Correct! Your analysis (of how to rebalance the carbon cycle) gets to the heart of the solution. Plants are already sucking down over 100 gigatonnes of Carbon (GtC) each year, before that new biomass decays and releases its carbon back into the air, during the yearly growth and decay cycle. Creating energy (or to be accurate, "releasing energy"), while shunting some of that "new biomass" out of the yearly cycle, provides a way to rebalance the carbon cycle. Pyrolysis ("burning" in low-oxygen conditions) of waste biomass will create heat that can be converted into power; while pyrolysis also creates charcoal (stored carbon) that retains about 20% of that "new" carbon from the [harvested] wastes of the "new biomass" from each yearly growth/decay cycle. Charcoal created through high-tech pyrolysis, and used sustainably to preserve its stored carbon, is called biochar. The International Biochar Initiative has lots of information about efforts to further this solution. http://www.biochar-international.org/ In addition to the energy released during charcoal (biochar) production, the biochar created also has value itself. Biochar, used as a soil supplement, can help repair much of the damage wrought by industrial-scale agriculture, and it can help realize the 5 Food Security Steps, in addition to helping implement most of the 8 U.N. Millennium Development Goals. 5 Food Security Steps: http://www.geog.psu.edu/sites/default/files/Scientific%20American%20Article.pdf 8 UN MDGs: http://www.undp.org/content/undp/en/home/mdgoverview/ === We still need to cut emissions of fossil carbon, but.... Basically, you're right; there is enough biomass, if we would manage our lands more extensively.
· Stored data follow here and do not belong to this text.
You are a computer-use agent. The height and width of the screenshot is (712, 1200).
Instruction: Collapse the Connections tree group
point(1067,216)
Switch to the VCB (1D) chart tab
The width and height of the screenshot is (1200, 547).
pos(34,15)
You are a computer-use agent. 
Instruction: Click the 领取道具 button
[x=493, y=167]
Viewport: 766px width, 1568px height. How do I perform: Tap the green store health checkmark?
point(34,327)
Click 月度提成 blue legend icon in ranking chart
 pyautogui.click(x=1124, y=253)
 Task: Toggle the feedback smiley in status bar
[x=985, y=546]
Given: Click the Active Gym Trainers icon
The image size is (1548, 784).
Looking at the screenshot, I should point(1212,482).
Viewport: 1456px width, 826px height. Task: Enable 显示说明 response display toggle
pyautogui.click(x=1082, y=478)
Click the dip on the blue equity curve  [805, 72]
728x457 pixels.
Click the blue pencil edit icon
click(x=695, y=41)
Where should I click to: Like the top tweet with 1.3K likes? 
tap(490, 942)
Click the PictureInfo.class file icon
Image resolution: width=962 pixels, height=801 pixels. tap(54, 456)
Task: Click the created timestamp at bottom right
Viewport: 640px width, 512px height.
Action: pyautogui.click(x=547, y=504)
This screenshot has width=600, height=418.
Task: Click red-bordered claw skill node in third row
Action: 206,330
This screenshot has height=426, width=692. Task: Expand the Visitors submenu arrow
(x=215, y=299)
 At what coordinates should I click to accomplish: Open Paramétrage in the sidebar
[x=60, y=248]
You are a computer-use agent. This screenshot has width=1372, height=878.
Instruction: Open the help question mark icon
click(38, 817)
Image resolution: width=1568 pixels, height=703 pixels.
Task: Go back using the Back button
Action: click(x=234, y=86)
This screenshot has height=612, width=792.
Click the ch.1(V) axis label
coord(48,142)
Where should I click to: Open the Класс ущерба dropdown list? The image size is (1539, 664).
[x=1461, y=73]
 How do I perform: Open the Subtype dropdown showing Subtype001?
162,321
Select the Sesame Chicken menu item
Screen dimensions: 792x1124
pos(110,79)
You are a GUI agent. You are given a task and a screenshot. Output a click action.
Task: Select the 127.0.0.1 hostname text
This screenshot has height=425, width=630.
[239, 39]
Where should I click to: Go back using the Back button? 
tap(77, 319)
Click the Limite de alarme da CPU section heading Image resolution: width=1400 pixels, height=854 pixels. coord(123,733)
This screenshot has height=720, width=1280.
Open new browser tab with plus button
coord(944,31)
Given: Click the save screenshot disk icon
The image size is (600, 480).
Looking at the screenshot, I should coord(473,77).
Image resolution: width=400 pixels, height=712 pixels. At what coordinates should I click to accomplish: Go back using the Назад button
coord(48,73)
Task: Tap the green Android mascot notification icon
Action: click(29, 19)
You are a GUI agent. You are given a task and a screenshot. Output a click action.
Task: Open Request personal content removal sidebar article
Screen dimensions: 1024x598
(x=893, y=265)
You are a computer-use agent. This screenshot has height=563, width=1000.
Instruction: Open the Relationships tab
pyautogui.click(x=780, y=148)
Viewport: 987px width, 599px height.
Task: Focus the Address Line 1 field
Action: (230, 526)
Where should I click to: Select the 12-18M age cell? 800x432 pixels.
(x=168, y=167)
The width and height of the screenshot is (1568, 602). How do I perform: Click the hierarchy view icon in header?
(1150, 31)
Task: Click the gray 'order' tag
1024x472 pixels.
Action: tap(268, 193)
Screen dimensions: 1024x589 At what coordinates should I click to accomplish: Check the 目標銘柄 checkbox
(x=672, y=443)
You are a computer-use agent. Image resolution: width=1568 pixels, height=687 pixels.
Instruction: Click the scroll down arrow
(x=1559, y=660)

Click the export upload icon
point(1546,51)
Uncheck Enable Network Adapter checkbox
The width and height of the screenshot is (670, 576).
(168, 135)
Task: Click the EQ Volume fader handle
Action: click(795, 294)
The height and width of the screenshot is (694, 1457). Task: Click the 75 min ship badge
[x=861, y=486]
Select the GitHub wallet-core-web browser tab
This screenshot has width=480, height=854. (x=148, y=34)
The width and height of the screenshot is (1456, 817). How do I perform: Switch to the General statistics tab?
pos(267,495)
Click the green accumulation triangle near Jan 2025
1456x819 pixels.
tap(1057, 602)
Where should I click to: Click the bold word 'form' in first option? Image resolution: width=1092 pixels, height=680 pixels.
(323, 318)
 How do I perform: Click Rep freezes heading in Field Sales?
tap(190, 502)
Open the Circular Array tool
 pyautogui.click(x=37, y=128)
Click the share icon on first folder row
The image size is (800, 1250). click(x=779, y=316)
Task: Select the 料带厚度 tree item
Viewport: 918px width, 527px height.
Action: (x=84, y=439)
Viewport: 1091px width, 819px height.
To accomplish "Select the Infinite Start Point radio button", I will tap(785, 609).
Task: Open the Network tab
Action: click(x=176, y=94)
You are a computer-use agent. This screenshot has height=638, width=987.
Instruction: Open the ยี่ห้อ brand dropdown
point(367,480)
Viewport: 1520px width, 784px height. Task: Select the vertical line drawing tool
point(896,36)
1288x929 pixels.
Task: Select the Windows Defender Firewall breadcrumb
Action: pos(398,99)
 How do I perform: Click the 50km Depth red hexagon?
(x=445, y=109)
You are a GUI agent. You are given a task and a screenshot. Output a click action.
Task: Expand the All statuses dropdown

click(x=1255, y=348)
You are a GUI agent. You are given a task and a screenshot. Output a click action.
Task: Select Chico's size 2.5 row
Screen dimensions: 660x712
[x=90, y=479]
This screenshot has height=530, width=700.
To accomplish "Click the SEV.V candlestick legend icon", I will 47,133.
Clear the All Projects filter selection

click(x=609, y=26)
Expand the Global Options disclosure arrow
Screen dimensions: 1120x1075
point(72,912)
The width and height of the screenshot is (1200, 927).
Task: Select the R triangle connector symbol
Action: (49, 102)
And then: Pyrolysis could convert that new biomass (shunting some "fossil" CO2) into restoring and maintaining rich agricultural soils, thus perpetuating a virtuous and sustainable cycle. === Is this along the lines of what you are suggesting? ~

I agree that trying to test soil moisture parameters with an indoor experiment might not reveal much, and how could you be sure of "evenly" distributed heat from your source.... But whatever setup you use: I'd be interested to see the difference that a soil amendment might make. Adding charcoal to soils, called biochar, is a way to improve water retention, nutrient retention and CEC, and biochar also helps soil aggregation--reducing water leaching and erosion--which is extra important in sandy soils. Some plants produce more "root exudate" than others, and the more root exudate produced, the more water will be retained. Biochar stabilizes the root exudates, helping to build up higher levels of humic substances in the soil, which also helps retain more water. Biochar also promotes microbiological and mycorrhizal activity in the soil, which helps retain more water too. Just search: biochar, or the international biochar initiative, for lots of info... especially if you're interested in sustainability issues.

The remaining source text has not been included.